Lesson Plan: NATO Pursuit
Canada is one of the founding members of the North Atlantic Treaty Organization (NATO), which has existed for more than 50 years. Originally, NATO was guided by these principles: to settle international disputes by peaceful means without endangering international peace, security, and justice, and to refrain from the threat or use of force in any manner inconsistent with the purposes of the United Nations. In recent years, NATO has become a multilateral alliance and has turned its focus towards combating the modern threat of terrorism.
Students will design and research questions for a trivia board game about Canada's participation in NATO. The game must feature:
- a game board illustrated with images depicting Canada's participation in NATO
- colour-coded game cards with questions on one side and answers on the other
- an instruction sheet outlining the rules of the game Questions and answers must be clear and accurate. Game play should have an element of chance to make it interesting.
Divide the class into groups of four. As a starting point for their research, direct students to the topic One For All: The North Atlantic Treaty Organization. Have students view the clips "Can the United Nations protect the free world?" "A Reduced NATO Commitment," "NATO Celebrates 50 years," and "The Rapid Strike Force." They can expand their search with other online resources including the websites for Veteran Affairs Canada, Foreign Affairs and International Trade Canada, National Defence and the Canadian Forces, and NATO's Strategic Concept - A Canadian Concept. Students can do a Google search for "NATO and Canada" to unearth more sources of information.
The research should be divided equally among the students.
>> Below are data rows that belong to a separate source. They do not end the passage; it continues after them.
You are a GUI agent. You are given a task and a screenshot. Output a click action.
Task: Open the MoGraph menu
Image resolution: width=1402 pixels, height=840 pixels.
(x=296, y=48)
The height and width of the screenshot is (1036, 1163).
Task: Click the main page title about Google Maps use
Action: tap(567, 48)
Each group member will focus on one of the following four categories: NATO alliances, NATO's role(s), NATO's successes, and problems NATO has confronted.
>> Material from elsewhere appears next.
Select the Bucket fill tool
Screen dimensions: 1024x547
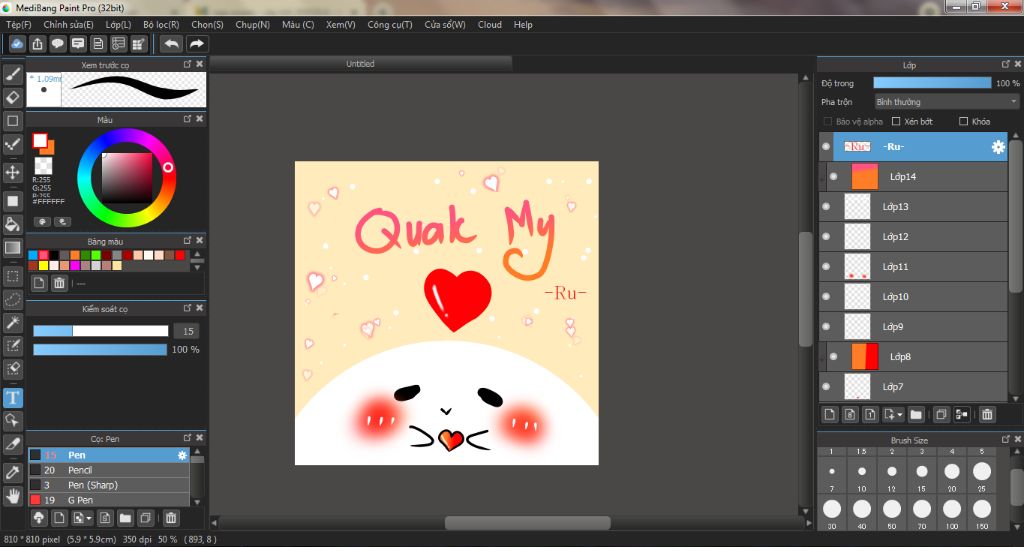13,224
As they explore, the students should record suitable game questions and answers. Remind them to cite all sources consulted or used. When they are done, have group members work together to select 10 questions for each game category, design and create a game board, make colour-coded game cards, and write an instruction sheet.
Have the groups exchange board games and play them. Lead a class discussion about the challenges and successes they experienced trying to work as a group to design and create their games. Relate their responses to successes and problems NATO has faced as a large organization.